**Instructions to follow**. Omitting all pictures, retype the entries below exactly as given.
───
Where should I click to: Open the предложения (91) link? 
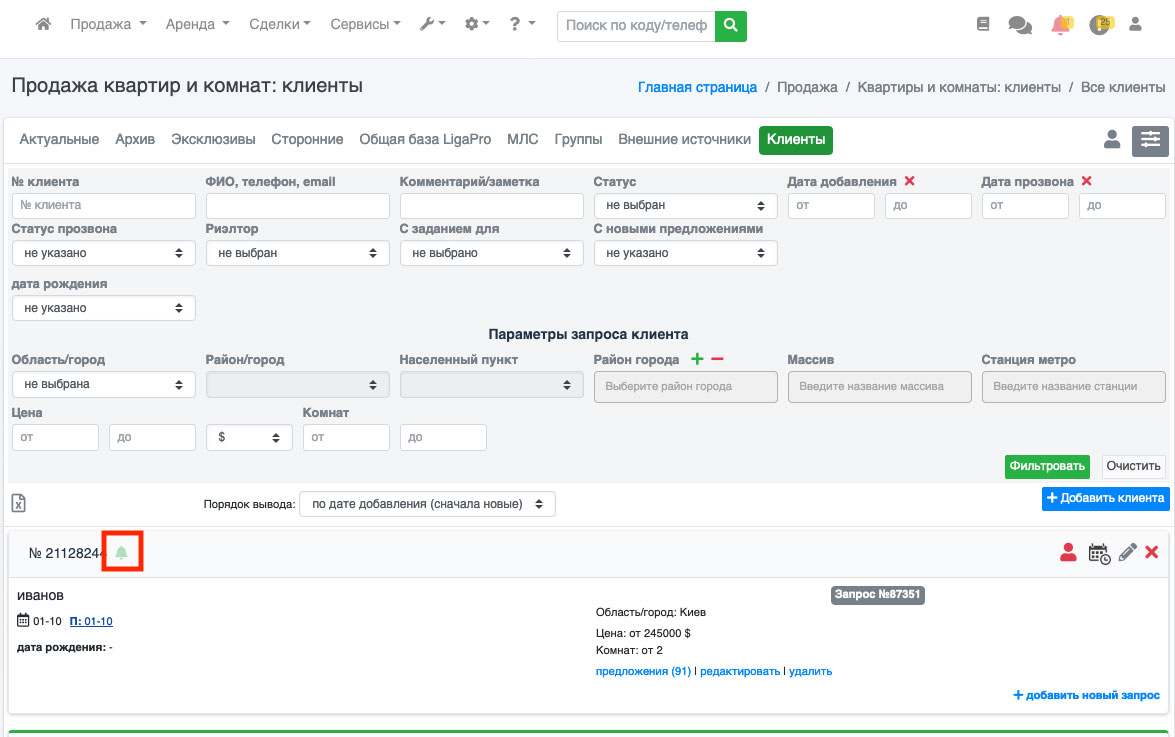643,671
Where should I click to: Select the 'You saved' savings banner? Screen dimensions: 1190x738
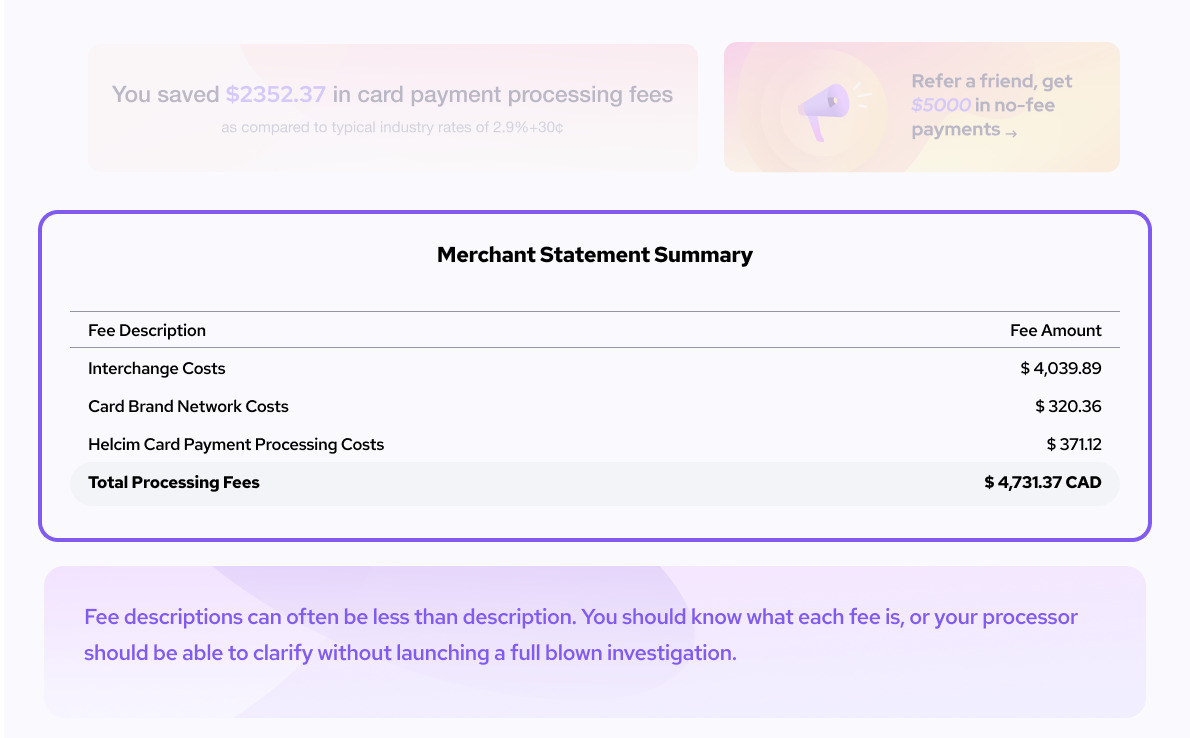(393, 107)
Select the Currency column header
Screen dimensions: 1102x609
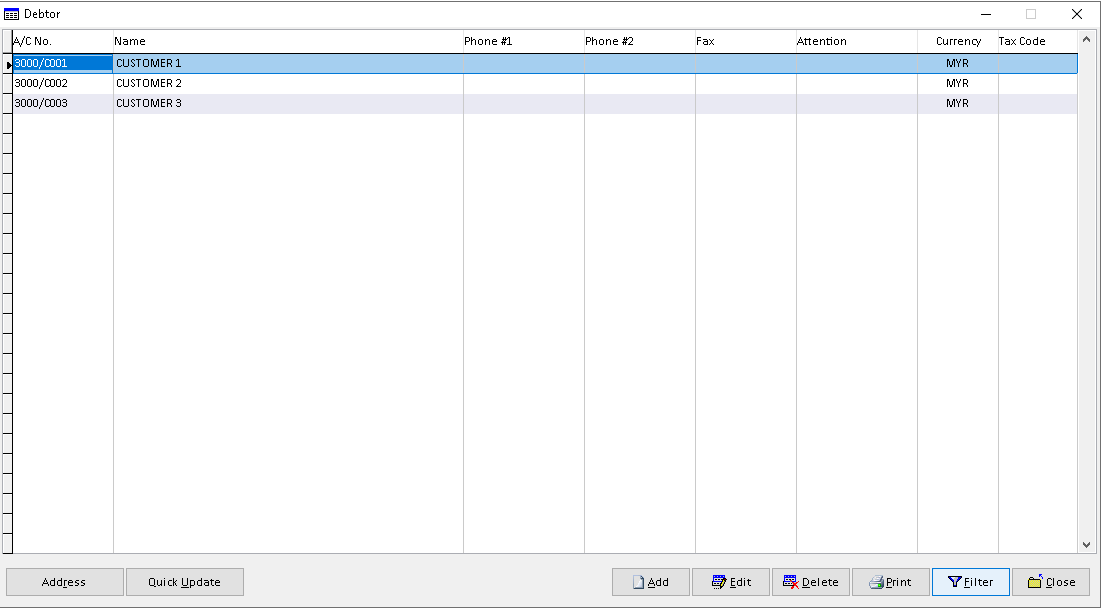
───
**Task answer**.
Where should I click to: Open the предложения (91) link? 
643,671
Where should I click to: Select the 'You saved' savings banner? Screen dimensions: 1190x738
(393, 107)
Select the Currency column header
Screen dimensions: 1102x609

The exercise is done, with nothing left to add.